Love might not have been supernatural, but it was the one fantastic, sublimely magical thing that even the most mundane human could experience.
He wouldn’t be offended by me saying it, because me being human wouldn’t change anything about how I loved him. Desmond returned my smile and touched my upper arm ever so briefly. The gesture was delicate and uncertain, as though he wasn’t sure it was okay to put his hands on me. Or if he really wanted to.
As if he hadn’t fucked the living daylights out of me only the night before.
Holden cleared his throat. “If this lovely discussion about Secret’s hopes and dreams could wrap itself up, what I’d asked was, would you like to go find your missing friend?”
Way to rub salt in the open guilt wound there.
I pulled away from Desmond’s hand, overwhelmed by the nagging feeling that while I stood here thinking about my messed-up love life, Kellen might be somewhere inside the dark building in front of us. And I hadn’t run in headlong to save her. That nugget left a bad taste on the back of my tongue.
“What are you waiting for, then? Lead the way.”
I understood immediately why the building looked abandoned from the outside.

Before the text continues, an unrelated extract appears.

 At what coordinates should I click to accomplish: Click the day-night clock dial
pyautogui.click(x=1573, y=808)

The apartment complex had been converted into a garment manufacturing space, and the inside was a shock to the system. The layout of the structure had been completely changed to make room for the large rolls of white cotton and machines used for cutting, measuring and laying out clothing.

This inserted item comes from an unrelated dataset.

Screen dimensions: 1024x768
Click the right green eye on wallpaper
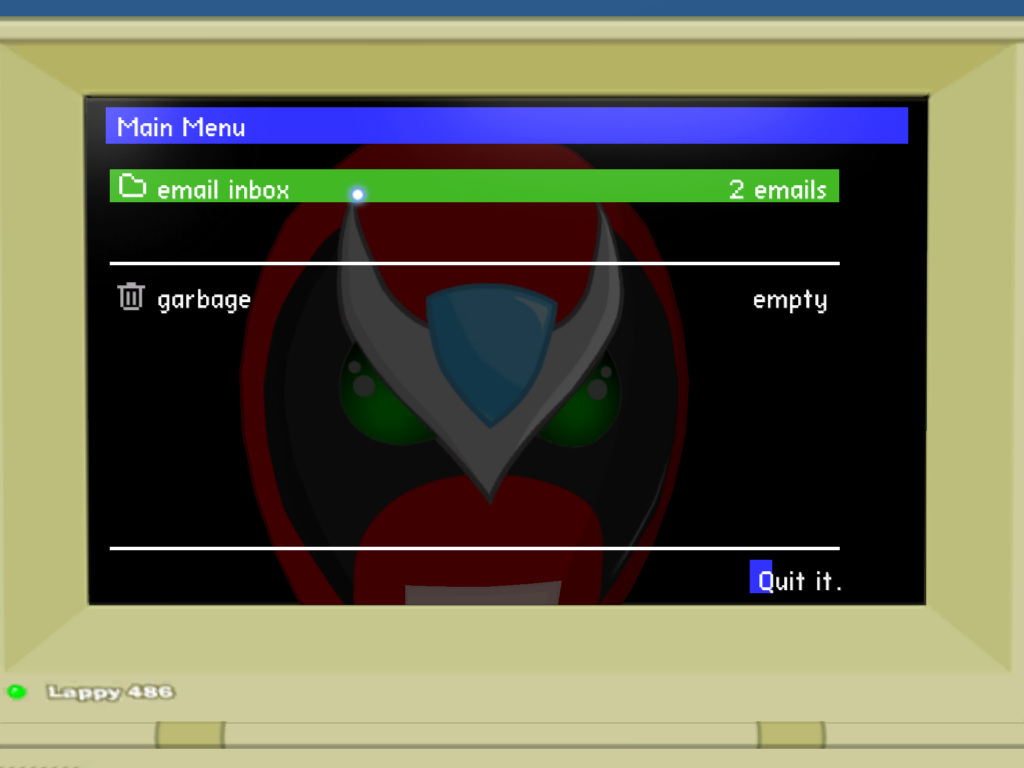point(588,398)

In the center of the main floor was an old cage-style elevator, but the walls where the previous apartments had been were torn out. Even the ceilings had been modified. Unless these apartments had once been able to brag about twenty-five-foot, exposed-beam ceilings, it appeared as though they’d actually combined the first and second floor for more space.

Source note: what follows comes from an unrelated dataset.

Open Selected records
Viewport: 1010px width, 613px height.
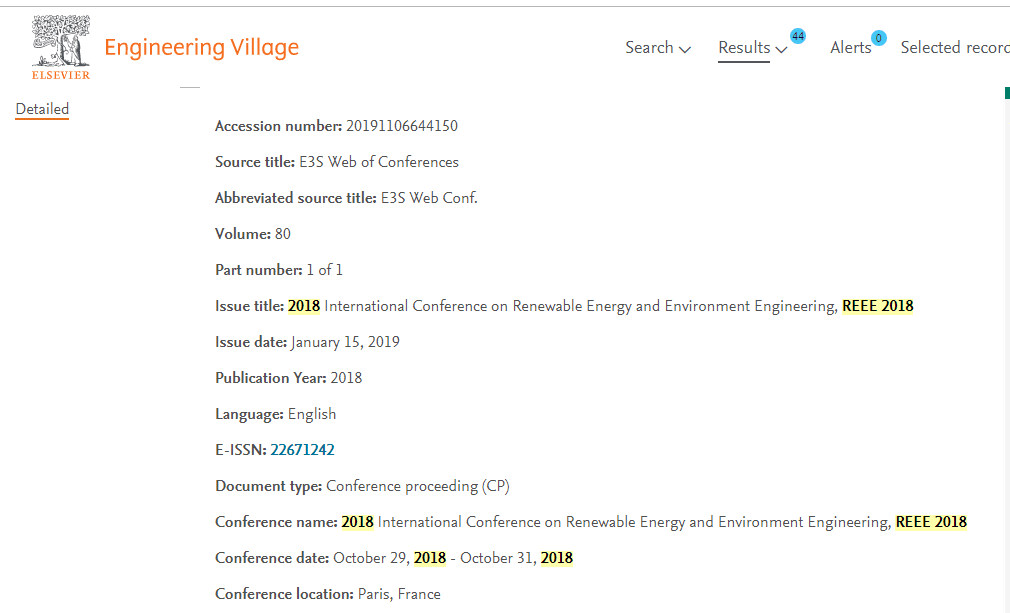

The machinery all lay quiet, and there was no one at work to question why we were around. Gawking at the equipment and the strangeness of finding it here, I followed the men to the elevator. As weird as this was, it still wasn’t a nightclub. I couldn’t hear any music, and the air around us was thick with silence.
Closing the cage door brought my wolf out of her love stupor and gave her something new to focus on. We were locked inside a cage. It didn’t matter that it was an elevator car, or that logically I knew we would be out of it in less than a minute. To her, there was no way to explain it in a satisfactory manner. A cage was a cage, and she was freaking the fuck out.